Brief: Reproduce exactly the entries from the "Image resolution: width=408" line to the end. Skip all pictures.

Excerpted records:
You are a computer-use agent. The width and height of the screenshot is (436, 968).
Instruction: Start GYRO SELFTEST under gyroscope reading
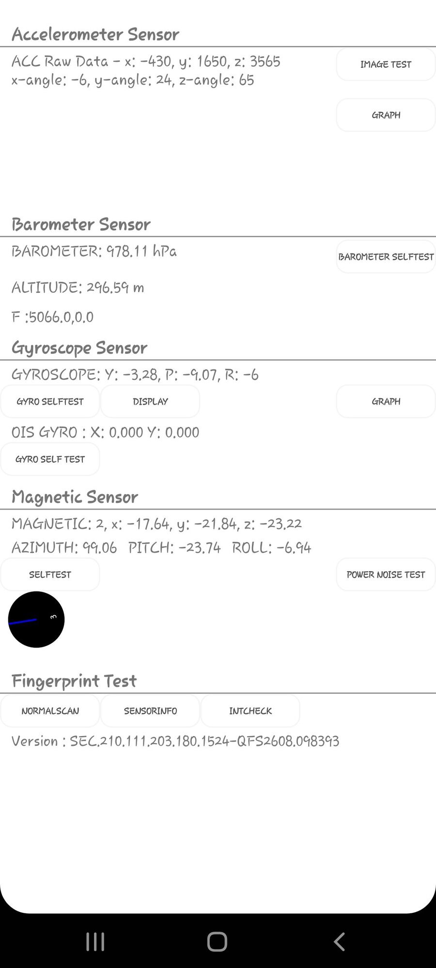[50, 402]
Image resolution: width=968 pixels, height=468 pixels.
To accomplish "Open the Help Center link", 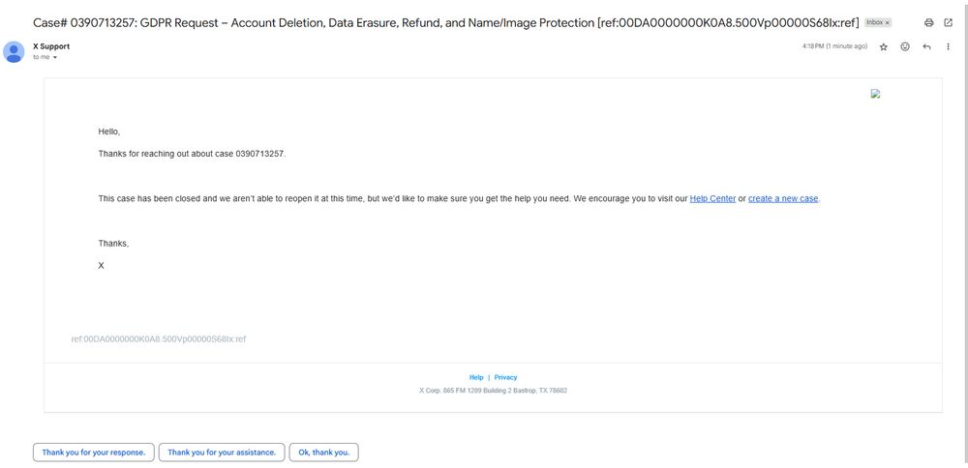I will click(712, 198).
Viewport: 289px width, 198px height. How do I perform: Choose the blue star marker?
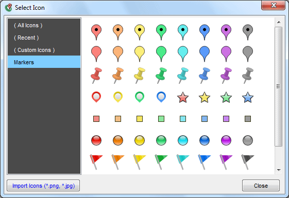[x=247, y=97]
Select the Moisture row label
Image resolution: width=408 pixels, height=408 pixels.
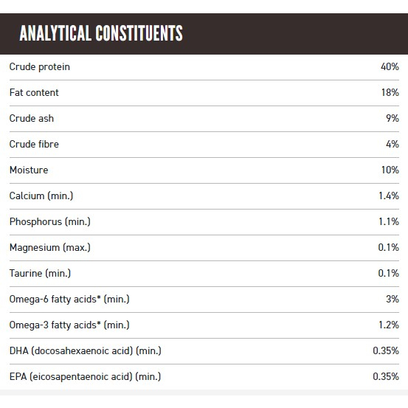click(x=29, y=170)
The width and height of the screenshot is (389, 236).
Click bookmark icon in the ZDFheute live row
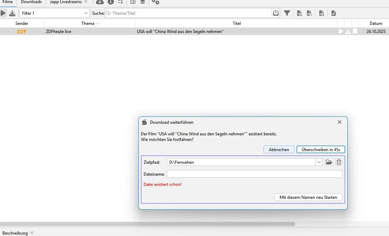[x=355, y=32]
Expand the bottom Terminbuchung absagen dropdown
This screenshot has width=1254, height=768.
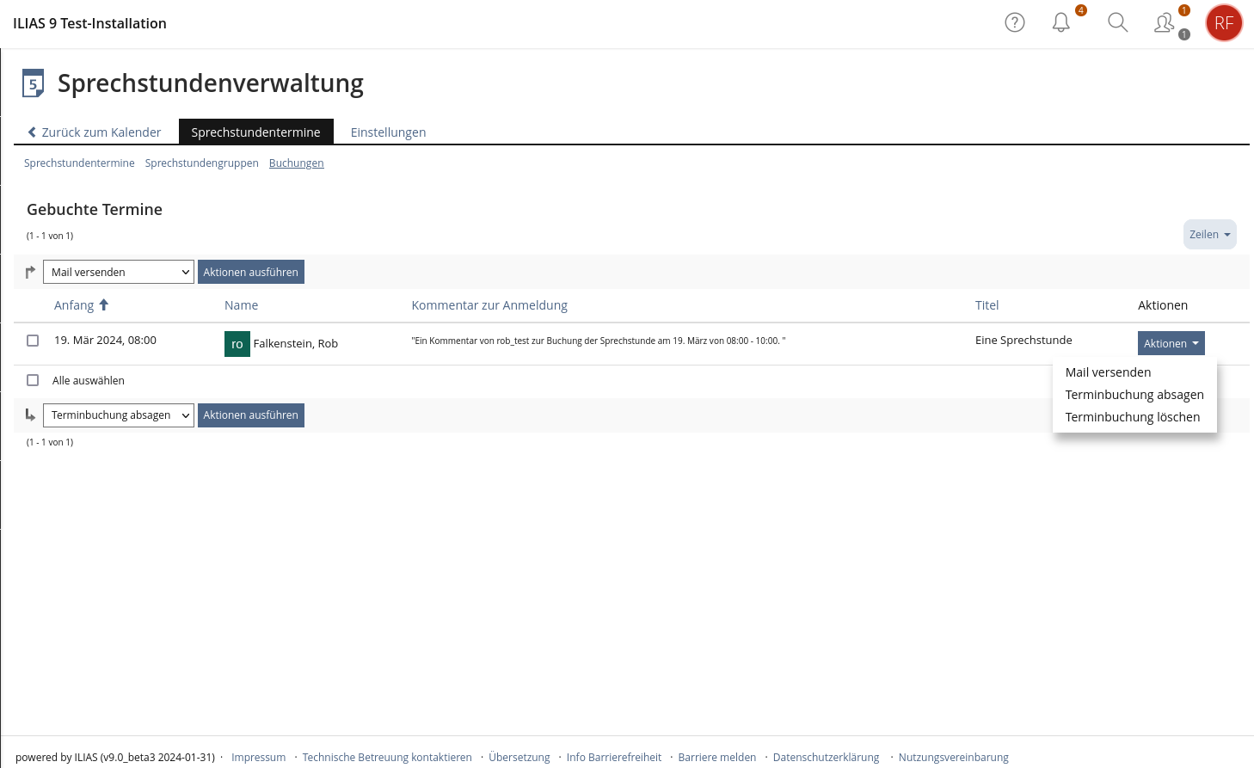[118, 415]
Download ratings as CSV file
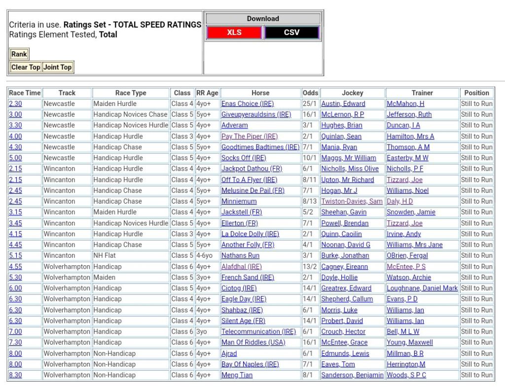This screenshot has height=389, width=505. (291, 33)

Solution:
Image resolution: width=408 pixels, height=408 pixels.
click(x=29, y=170)
The width and height of the screenshot is (389, 236).
Click bookmark icon in the ZDFheute live row
[x=355, y=32]
Expand the bottom Terminbuchung absagen dropdown
This screenshot has width=1254, height=768.
[118, 415]
Download ratings as CSV file
This screenshot has height=389, width=505. (291, 33)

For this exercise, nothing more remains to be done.